- **Work instructions**
Can you output these rows verbatim, beginning at the line that contains "The image size is (537, 463)." and stopping after the line that contains "pyautogui.click(x=140, y=66)"?
---------------
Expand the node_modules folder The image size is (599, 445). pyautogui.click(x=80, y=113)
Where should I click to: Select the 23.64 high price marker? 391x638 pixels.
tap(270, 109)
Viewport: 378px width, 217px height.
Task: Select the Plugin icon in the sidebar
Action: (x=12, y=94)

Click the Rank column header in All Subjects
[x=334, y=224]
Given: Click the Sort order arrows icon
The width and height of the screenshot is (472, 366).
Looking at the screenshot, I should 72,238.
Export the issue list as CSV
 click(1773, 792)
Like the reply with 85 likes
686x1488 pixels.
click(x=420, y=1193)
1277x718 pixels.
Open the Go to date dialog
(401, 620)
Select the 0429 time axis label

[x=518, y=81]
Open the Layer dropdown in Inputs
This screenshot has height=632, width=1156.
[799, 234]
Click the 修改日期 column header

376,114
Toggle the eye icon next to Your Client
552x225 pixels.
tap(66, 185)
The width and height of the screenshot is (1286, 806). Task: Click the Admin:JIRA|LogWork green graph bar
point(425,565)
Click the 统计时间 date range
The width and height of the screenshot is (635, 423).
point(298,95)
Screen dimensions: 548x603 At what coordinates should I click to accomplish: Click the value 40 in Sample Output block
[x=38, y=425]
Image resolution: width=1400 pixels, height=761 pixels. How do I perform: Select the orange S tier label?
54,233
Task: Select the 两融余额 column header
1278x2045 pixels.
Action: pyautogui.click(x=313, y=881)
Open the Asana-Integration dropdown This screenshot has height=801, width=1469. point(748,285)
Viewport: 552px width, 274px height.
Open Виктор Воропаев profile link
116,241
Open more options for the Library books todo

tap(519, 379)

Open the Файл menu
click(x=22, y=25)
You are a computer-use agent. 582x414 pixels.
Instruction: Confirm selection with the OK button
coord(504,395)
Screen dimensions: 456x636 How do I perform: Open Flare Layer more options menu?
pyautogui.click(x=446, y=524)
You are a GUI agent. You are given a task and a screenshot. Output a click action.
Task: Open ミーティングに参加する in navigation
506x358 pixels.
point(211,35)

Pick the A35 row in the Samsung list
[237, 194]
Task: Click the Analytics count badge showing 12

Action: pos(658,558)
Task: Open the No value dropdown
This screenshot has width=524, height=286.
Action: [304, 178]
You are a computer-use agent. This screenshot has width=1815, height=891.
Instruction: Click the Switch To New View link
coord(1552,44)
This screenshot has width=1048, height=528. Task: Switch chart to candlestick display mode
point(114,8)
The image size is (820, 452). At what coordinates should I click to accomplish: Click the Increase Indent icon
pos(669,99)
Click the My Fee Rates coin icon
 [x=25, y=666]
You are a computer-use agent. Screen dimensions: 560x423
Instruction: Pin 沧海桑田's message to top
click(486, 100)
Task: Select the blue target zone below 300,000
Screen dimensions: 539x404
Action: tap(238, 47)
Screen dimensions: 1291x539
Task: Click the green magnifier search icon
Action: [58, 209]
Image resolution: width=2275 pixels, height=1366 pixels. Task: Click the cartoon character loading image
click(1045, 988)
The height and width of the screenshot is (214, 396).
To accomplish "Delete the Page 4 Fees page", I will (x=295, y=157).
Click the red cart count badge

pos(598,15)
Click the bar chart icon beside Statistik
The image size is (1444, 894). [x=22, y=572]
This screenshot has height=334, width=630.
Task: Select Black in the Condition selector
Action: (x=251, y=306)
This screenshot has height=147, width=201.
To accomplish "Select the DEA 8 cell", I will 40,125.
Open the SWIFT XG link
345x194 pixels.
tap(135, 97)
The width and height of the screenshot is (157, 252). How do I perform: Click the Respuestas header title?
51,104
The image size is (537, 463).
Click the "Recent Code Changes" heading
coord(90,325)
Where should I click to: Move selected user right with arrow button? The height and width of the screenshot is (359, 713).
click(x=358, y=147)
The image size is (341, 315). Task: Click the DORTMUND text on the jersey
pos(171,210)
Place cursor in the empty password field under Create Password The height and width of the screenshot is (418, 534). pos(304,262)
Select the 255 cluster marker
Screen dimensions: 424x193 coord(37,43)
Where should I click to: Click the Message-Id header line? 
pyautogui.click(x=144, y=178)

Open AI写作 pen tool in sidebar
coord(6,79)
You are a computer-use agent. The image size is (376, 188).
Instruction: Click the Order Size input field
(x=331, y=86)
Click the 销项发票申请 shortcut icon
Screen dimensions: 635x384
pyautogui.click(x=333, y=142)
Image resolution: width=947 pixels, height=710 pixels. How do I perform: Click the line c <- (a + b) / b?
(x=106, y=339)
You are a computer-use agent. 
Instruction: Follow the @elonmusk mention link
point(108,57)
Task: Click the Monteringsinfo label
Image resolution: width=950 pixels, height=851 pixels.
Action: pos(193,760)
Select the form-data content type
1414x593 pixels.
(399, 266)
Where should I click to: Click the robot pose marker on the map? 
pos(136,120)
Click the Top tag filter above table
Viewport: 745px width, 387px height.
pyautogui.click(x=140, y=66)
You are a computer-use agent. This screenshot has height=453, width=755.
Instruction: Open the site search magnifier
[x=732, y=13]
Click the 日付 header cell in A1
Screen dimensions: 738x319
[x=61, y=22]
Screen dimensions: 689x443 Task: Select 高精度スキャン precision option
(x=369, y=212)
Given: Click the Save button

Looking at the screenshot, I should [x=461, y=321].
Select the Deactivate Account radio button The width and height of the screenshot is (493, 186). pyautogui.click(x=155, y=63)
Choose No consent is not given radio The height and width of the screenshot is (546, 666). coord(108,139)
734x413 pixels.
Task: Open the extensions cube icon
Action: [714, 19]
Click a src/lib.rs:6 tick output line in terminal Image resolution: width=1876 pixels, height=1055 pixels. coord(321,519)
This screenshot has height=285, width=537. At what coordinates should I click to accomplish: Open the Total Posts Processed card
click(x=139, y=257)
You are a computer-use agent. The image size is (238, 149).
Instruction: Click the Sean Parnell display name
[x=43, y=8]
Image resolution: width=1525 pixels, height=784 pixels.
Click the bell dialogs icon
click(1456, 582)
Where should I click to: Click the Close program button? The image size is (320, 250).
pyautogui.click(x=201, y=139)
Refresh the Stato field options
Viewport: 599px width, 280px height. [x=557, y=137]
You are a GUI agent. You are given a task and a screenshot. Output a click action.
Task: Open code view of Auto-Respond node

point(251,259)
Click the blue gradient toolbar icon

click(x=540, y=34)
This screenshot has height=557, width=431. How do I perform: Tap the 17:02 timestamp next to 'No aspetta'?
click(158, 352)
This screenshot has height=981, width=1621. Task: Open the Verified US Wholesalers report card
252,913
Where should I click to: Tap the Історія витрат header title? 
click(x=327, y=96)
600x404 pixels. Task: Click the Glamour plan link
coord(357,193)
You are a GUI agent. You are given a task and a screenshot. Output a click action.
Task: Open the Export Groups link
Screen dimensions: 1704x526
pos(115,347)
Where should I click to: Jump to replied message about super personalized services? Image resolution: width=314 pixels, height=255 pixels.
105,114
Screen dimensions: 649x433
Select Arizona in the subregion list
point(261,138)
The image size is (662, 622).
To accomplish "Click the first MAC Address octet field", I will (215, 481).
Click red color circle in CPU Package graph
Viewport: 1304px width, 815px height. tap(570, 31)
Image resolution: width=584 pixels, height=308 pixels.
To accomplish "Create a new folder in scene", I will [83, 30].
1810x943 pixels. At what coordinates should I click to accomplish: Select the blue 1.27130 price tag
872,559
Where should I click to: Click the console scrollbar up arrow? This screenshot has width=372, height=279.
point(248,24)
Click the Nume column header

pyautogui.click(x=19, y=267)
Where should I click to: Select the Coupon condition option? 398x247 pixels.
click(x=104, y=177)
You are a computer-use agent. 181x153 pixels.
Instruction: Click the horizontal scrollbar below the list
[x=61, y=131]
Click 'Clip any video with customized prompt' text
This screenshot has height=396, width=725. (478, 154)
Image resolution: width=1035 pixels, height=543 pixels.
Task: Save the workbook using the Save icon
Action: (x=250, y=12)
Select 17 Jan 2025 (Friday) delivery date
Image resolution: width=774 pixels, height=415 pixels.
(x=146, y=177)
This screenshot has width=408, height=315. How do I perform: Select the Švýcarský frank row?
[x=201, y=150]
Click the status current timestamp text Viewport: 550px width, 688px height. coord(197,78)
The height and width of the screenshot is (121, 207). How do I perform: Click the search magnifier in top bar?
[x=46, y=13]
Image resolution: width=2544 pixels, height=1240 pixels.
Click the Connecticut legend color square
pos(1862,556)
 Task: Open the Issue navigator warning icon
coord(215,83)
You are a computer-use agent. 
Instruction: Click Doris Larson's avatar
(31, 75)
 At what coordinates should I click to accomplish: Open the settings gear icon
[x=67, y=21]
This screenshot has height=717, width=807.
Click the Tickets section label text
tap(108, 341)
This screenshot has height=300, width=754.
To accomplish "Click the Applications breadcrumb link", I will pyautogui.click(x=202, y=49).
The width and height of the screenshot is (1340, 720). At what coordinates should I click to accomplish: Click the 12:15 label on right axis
---------------
- **Answer to the problem**
The image size is (537, 463).
Click the "Recent Code Changes" heading
coord(90,325)
Where should I click to: Move selected user right with arrow button? The height and width of the screenshot is (359, 713).
click(x=358, y=147)
The image size is (341, 315). Task: Click the DORTMUND text on the jersey
pos(171,210)
Place cursor in the empty password field under Create Password The height and width of the screenshot is (418, 534). pos(304,262)
Select the 255 cluster marker
Screen dimensions: 424x193 coord(37,43)
Where should I click to: Click the Message-Id header line? 
pyautogui.click(x=144, y=178)

Open AI写作 pen tool in sidebar
coord(6,79)
You are a computer-use agent. The image size is (376, 188).
Instruction: Click the Order Size input field
(x=331, y=86)
Click the 销项发票申请 shortcut icon
Screen dimensions: 635x384
pyautogui.click(x=333, y=142)
Image resolution: width=947 pixels, height=710 pixels. How do I perform: Click the line c <- (a + b) / b?
(x=106, y=339)
You are a computer-use agent. 
Instruction: Follow the @elonmusk mention link
point(108,57)
Task: Click the Monteringsinfo label
Image resolution: width=950 pixels, height=851 pixels.
Action: pos(193,760)
Select the form-data content type
1414x593 pixels.
(399, 266)
Where should I click to: Click the robot pose marker on the map? 
pos(136,120)
Click the Top tag filter above table
Viewport: 745px width, 387px height.
pyautogui.click(x=140, y=66)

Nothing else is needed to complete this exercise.